__REQUIRED ACTION__. Working line by line, output the entries below exactly as they appear.

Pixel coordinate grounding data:
>>>

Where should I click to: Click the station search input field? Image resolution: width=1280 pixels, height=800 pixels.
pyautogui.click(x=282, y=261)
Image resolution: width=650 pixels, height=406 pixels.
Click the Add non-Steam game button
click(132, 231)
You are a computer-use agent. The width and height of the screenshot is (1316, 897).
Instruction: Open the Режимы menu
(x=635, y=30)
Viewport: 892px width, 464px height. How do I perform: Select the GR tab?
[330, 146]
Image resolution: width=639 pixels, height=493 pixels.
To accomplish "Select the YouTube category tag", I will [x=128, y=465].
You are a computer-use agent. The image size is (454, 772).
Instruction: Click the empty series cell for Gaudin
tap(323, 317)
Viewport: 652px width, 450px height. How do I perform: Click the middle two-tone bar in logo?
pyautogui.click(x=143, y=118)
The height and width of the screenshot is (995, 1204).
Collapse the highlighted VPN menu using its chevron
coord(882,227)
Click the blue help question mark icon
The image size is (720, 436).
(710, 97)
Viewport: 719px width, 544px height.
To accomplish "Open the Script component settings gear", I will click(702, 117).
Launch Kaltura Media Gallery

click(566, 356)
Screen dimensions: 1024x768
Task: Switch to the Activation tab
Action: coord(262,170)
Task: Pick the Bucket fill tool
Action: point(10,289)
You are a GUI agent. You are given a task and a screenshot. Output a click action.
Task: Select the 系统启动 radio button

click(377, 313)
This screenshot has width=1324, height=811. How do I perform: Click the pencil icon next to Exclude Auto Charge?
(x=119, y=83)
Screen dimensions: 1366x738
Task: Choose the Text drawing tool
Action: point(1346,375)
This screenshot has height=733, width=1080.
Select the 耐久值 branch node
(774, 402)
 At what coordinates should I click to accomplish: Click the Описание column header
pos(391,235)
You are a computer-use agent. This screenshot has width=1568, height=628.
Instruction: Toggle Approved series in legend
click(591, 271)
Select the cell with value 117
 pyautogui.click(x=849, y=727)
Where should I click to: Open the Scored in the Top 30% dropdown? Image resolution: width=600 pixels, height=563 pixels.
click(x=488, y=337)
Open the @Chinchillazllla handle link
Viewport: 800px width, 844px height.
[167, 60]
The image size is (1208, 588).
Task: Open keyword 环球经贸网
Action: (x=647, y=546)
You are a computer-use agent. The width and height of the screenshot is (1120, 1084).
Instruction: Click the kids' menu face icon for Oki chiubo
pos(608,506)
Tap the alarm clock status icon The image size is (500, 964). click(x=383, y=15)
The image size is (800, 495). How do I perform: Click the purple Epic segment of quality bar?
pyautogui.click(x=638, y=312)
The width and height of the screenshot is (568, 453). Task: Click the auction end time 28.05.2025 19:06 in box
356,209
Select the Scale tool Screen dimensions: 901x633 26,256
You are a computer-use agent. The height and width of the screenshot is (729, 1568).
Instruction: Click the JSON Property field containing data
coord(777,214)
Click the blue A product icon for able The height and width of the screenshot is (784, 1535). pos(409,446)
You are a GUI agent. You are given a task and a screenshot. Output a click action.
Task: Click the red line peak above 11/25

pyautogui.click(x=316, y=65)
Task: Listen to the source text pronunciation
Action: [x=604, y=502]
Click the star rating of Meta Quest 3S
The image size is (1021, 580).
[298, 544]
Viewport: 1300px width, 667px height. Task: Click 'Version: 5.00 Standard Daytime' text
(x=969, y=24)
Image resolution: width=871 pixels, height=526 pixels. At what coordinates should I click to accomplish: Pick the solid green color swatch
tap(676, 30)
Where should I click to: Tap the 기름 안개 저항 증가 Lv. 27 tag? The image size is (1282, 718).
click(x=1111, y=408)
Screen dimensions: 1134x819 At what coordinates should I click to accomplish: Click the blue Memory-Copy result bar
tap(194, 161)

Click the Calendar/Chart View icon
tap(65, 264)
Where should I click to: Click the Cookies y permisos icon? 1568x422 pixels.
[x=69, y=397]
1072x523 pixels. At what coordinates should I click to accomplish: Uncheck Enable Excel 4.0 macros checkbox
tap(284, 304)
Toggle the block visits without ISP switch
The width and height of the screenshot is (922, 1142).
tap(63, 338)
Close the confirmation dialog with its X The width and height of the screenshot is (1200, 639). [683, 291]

<<<

__SOLUTION TO THE EXERCISE__.
Where should I click to: Click the station search input field? Image resolution: width=1280 pixels, height=800 pixels.
pyautogui.click(x=282, y=261)
Image resolution: width=650 pixels, height=406 pixels.
Click the Add non-Steam game button
click(132, 231)
You are a computer-use agent. The width and height of the screenshot is (1316, 897).
Instruction: Open the Режимы menu
(x=635, y=30)
Viewport: 892px width, 464px height. How do I perform: Select the GR tab?
[330, 146]
Image resolution: width=639 pixels, height=493 pixels.
To accomplish "Select the YouTube category tag", I will [x=128, y=465].
You are a computer-use agent. The image size is (454, 772).
Instruction: Click the empty series cell for Gaudin
tap(323, 317)
Viewport: 652px width, 450px height. How do I perform: Click the middle two-tone bar in logo?
pyautogui.click(x=143, y=118)
The height and width of the screenshot is (995, 1204).
Collapse the highlighted VPN menu using its chevron
coord(882,227)
Click the blue help question mark icon
The image size is (720, 436).
(710, 97)
Viewport: 719px width, 544px height.
To accomplish "Open the Script component settings gear", I will click(702, 117).
Launch Kaltura Media Gallery

click(566, 356)
Screen dimensions: 1024x768
Task: Switch to the Activation tab
Action: coord(262,170)
Task: Pick the Bucket fill tool
Action: point(10,289)
You are a GUI agent. You are given a task and a screenshot. Output a click action.
Task: Select the 系统启动 radio button

click(377, 313)
This screenshot has width=1324, height=811. How do I perform: Click the pencil icon next to Exclude Auto Charge?
(x=119, y=83)
Screen dimensions: 1366x738
Task: Choose the Text drawing tool
Action: point(1346,375)
This screenshot has height=733, width=1080.
Select the 耐久值 branch node
(774, 402)
 At what coordinates should I click to accomplish: Click the Описание column header
pos(391,235)
You are a computer-use agent. This screenshot has width=1568, height=628.
Instruction: Toggle Approved series in legend
click(591, 271)
Select the cell with value 117
 pyautogui.click(x=849, y=727)
Where should I click to: Open the Scored in the Top 30% dropdown? Image resolution: width=600 pixels, height=563 pixels.
click(x=488, y=337)
Open the @Chinchillazllla handle link
Viewport: 800px width, 844px height.
[167, 60]
The image size is (1208, 588).
Task: Open keyword 环球经贸网
Action: (x=647, y=546)
You are a computer-use agent. The width and height of the screenshot is (1120, 1084).
Instruction: Click the kids' menu face icon for Oki chiubo
pos(608,506)
Tap the alarm clock status icon The image size is (500, 964). click(x=383, y=15)
The image size is (800, 495). How do I perform: Click the purple Epic segment of quality bar?
pyautogui.click(x=638, y=312)
The width and height of the screenshot is (568, 453). Task: Click the auction end time 28.05.2025 19:06 in box
356,209
Select the Scale tool Screen dimensions: 901x633 26,256
You are a computer-use agent. The height and width of the screenshot is (729, 1568).
Instruction: Click the JSON Property field containing data
coord(777,214)
Click the blue A product icon for able The height and width of the screenshot is (784, 1535). pos(409,446)
You are a GUI agent. You are given a task and a screenshot. Output a click action.
Task: Click the red line peak above 11/25

pyautogui.click(x=316, y=65)
Task: Listen to the source text pronunciation
Action: [x=604, y=502]
Click the star rating of Meta Quest 3S
The image size is (1021, 580).
[298, 544]
Viewport: 1300px width, 667px height. Task: Click 'Version: 5.00 Standard Daytime' text
(x=969, y=24)
Image resolution: width=871 pixels, height=526 pixels. At what coordinates should I click to accomplish: Pick the solid green color swatch
tap(676, 30)
Where should I click to: Tap the 기름 안개 저항 증가 Lv. 27 tag? The image size is (1282, 718).
click(x=1111, y=408)
Screen dimensions: 1134x819 At what coordinates should I click to accomplish: Click the blue Memory-Copy result bar
tap(194, 161)

Click the Calendar/Chart View icon
tap(65, 264)
Where should I click to: Click the Cookies y permisos icon? 1568x422 pixels.
[x=69, y=397]
1072x523 pixels. At what coordinates should I click to accomplish: Uncheck Enable Excel 4.0 macros checkbox
tap(284, 304)
Toggle the block visits without ISP switch
The width and height of the screenshot is (922, 1142).
tap(63, 338)
Close the confirmation dialog with its X The width and height of the screenshot is (1200, 639). [683, 291]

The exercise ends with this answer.